» **TEXTO DE LECTURA**:
• • • •

Se va. Se pone en manos de la justicia, lo que no muchas cloacas que hoy ladran contra la monarquía mientras, por lo bajini, se lo han llevado fresco. Recuerdo que la ovación más cerrada de las que ha tributado Madrid en los últimos sanisidros se la llevó el Rey aquel 4 de junio de 2014 en el que, honrando la historia a través de su orgullo de madre, llevó hasta lo más profundo de su condición pública la tauromaquia.
No debió entonces ser fácil pechar y templar las embestidas sociales y el amor a los toros, como tampoco sobrellevar la bravura iracunda de la que muchos nuevos justos salvadores vienen por traer al ya de por sí injusto sistema político. Nada fácil. Y Don Juan Carlos, el aficionado, lo ha sabido lidiar precisamente con esas virtudes a lo largo de sus días, sobre todo con casta y bravura. Haciendo de la Fiesta de la democracia su propio baluarte sobre el que no verter complejos.

• • • •

» **ENTRADAS PROPORCIONADAS**:
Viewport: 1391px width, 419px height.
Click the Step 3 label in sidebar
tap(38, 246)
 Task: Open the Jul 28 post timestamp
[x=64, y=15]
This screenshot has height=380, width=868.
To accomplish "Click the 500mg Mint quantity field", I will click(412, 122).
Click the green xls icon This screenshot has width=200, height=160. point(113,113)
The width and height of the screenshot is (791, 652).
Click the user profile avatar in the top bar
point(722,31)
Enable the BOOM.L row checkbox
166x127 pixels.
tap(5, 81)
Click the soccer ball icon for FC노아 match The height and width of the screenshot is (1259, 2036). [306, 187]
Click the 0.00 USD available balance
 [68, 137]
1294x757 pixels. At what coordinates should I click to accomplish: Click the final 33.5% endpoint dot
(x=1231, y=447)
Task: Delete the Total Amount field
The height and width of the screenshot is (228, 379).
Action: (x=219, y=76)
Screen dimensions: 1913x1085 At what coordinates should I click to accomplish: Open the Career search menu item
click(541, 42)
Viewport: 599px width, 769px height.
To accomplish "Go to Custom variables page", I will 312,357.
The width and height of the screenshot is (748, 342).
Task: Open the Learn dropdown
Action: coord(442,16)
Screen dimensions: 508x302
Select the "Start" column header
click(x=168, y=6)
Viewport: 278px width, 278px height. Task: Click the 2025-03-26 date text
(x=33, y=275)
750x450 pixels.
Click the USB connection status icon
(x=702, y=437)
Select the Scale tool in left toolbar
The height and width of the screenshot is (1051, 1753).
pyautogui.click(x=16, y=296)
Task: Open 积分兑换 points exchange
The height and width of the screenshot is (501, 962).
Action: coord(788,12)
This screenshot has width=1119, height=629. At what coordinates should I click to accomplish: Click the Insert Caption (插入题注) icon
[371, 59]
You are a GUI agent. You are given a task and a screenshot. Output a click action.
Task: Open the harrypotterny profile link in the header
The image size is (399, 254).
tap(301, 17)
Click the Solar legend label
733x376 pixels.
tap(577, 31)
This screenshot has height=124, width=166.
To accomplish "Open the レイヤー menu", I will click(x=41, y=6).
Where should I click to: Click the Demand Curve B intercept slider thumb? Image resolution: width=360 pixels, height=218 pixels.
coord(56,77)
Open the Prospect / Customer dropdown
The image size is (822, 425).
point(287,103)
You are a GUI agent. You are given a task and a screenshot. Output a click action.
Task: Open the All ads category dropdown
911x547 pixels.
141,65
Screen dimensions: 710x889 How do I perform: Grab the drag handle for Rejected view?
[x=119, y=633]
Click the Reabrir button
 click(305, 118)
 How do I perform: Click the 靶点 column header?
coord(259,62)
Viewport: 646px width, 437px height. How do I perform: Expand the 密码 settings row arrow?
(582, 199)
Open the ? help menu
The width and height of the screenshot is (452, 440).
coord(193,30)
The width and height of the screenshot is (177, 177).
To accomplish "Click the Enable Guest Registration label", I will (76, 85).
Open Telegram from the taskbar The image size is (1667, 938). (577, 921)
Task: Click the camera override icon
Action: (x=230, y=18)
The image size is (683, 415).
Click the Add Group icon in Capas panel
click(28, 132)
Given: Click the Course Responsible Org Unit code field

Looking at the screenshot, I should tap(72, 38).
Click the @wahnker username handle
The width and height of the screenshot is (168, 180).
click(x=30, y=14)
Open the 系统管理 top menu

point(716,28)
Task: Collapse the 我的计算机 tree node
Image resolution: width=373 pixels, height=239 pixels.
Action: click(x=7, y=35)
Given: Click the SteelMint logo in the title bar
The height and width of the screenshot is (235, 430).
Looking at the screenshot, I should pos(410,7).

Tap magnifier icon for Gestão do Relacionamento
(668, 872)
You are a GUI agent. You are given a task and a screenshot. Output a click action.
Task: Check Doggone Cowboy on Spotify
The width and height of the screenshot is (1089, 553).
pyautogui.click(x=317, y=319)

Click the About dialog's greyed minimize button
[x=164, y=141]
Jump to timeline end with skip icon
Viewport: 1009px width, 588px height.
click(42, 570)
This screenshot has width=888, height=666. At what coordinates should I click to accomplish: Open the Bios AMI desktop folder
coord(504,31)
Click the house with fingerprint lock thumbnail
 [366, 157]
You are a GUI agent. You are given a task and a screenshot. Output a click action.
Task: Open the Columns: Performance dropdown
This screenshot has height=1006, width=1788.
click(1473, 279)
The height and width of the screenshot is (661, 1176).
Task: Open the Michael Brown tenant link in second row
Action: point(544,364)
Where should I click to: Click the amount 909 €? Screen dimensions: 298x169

• • • •

» **TAREAS Y EJERCICIOS**:
[1] Extrae del texto sobre Don Juan Carlos el fragmento que empieza con "No debió entonces" y sigue hasta "no verter complejos.", copiándolo sin cambiar nada.
[2] Responde con base en el texto sobre Don Juan Carlos:
(a) ¿En qué fecha se llevó el Rey la ovación más cerrada de los últimos sanisidros?
(b) ¿Qué ciudad le tributó esa ovación?
(c) ¿Con qué virtudes, sobre todo, ha sabido lidiar Don Juan Carlos a lo largo de sus días?
[3] Escribe la continuación del texto sobre Don Juan Carlos a partir de su última oración.
Las entradas no tienen ningún papel en este ejercicio.

» **RESPUESTAS POR TAREA**:
[1]
No debió entonces ser fácil pechar y templar las embestidas sociales y el amor a los toros, como tampoco sobrellevar la bravura iracunda de la que muchos nuevos justos salvadores vienen por traer al ya de por sí injusto sistema político. Nada fácil. Y Don Juan Carlos, el aficionado, lo ha sabido lidiar precisamente con esas virtudes a lo largo de sus días, sobre todo con casta y bravura. Haciendo de la Fiesta de la democracia su propio baluarte sobre el que no verter complejos.

[2]
(a) El 4 de junio de 2014.
(b) Madrid.
(c) Con casta y bravura.

[3]
Porque todo lo ha hecho con el respeto que merece el trato a la tauromaquia, sobrellevando los golpes hacia ésta tan sólo y exclusivamente con su presencia, que es el mayor de los aprecios al espectáculo. Respetando, por otro lado, el pensamiento de todos aquellos españoles no afines a este rito.
Heredó don Juan Carlos de María de las Mercedes el baluarte cultural más valioso del que ha sabido hacer gala y que ha cumplido como se cumplen las cosas: haciéndolas. En silencio, sin rimbombancias y, sobretodo, sin obligar la embestida de su pasión al sucesor real. También de sabios.
Y aquel junio del 2014 fue importante porque se encontraba pechando con entrega los últimos vaivenes sociales para volver, dos días después, a su palco tras la profética voz salvadora que anunció, en un 6.7 de la Constitución que embestía con las manos por delante, la Buena Nueva de la incongruencia constitucional. Sólo cuarenta y ocho horas hicieron entonces falta para que el rey volviese a los toros. Es de sabios rectificar y, también de sabios, ponerse en manos de la justicia.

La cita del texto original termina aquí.